Sebagaimana diamanatkan Undang-undang No. 15 tahun 2011 tentang Penyelenggaraan Pemilu, terang Daniel, tujuan Pemilu adalah melakukan pemilihan pemimpin secara demokratis. Proses itu memerlukan sebuah integritas tinggi dari petugas penyelenggara. Panwas tidak saja harus mengetahui, melainkan dituntut untuk menguasai medan. Penyelenggara, imbuh dia, harus memahami potensi konflik, masalah yang kemungkinan muncul, dan lain-lain.
Puncaknya, sambung dia, adalah terselenggaranya pemilu yang adil, baik bagi peserta pemilu maupun bagi pemilih. Dua domain itulah yang menjadi fokus perhatian Bawaslu maupun Komisi Pemilihan Umum (KPU). Dengan nomenklatur baru tersebut, Bawaslu dan KPU merupakan dua penyelenggara pemilu yang setara dengan tugas berbeda.
“Penyatuan dua lembaga ini merupakan respons masalah yang muncul pada Pemilu sebelumnya, di mana KPU dan Bawaslu tidak pernah akur. Penyatuan ini untuk mewujudkan integritas penyelenggara pemilu. Namun demikian, semua itu menjadi tidak berarti manakala pada hari pemungutan suara ada warga masyarakat pemilik hak pilih tetapi tidak tercatat sebagai pemilih,” tegas Daniel.

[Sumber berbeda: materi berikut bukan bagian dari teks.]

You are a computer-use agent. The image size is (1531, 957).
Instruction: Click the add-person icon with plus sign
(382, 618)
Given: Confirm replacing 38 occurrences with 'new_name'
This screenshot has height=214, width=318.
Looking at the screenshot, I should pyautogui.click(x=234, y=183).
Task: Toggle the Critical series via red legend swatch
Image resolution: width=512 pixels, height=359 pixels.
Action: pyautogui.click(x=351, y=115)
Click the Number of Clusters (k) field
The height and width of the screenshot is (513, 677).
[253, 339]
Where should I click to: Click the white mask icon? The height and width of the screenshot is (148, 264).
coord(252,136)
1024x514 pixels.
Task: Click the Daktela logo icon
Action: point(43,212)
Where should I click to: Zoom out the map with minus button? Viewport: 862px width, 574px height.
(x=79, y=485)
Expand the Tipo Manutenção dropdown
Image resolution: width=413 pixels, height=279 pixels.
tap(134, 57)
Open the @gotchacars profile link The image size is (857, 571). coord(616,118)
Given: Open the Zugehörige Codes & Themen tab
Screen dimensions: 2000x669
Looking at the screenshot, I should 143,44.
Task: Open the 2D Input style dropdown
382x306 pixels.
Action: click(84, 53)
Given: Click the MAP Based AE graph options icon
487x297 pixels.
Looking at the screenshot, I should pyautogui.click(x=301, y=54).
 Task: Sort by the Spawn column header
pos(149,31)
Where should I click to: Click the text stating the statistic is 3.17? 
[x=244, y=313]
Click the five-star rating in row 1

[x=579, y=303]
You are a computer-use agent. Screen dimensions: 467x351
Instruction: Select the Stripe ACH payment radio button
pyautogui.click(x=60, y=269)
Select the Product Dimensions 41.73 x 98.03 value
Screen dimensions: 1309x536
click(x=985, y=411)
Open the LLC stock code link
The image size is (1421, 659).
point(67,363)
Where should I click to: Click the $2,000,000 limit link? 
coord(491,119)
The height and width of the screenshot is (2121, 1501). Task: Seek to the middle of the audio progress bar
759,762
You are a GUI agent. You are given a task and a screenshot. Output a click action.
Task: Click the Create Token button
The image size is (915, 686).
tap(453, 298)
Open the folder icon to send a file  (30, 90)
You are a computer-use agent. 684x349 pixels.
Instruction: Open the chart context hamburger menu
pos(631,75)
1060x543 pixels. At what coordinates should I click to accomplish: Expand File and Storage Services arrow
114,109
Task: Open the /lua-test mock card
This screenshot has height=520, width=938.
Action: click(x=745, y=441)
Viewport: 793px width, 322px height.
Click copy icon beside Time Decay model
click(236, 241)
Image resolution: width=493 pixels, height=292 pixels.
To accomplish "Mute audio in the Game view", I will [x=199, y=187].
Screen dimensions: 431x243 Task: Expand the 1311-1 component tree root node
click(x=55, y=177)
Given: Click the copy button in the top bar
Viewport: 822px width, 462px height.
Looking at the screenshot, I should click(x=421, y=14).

Lebih jauh Daniel menerangkan, terpenuhinya rasa keadilan bagi peserta pemilu dan pemilih merupakan ukuran sejauh mana kualitas sebuah pemilu atau pemilukada. Apalagi, Jabar dengan jumlah penduduk paling gemuk di tanah air memiliki potensi kemunculan sengketa daftar pemilih tetap (DPT) seperti halnya muncul di DKI Jakarta.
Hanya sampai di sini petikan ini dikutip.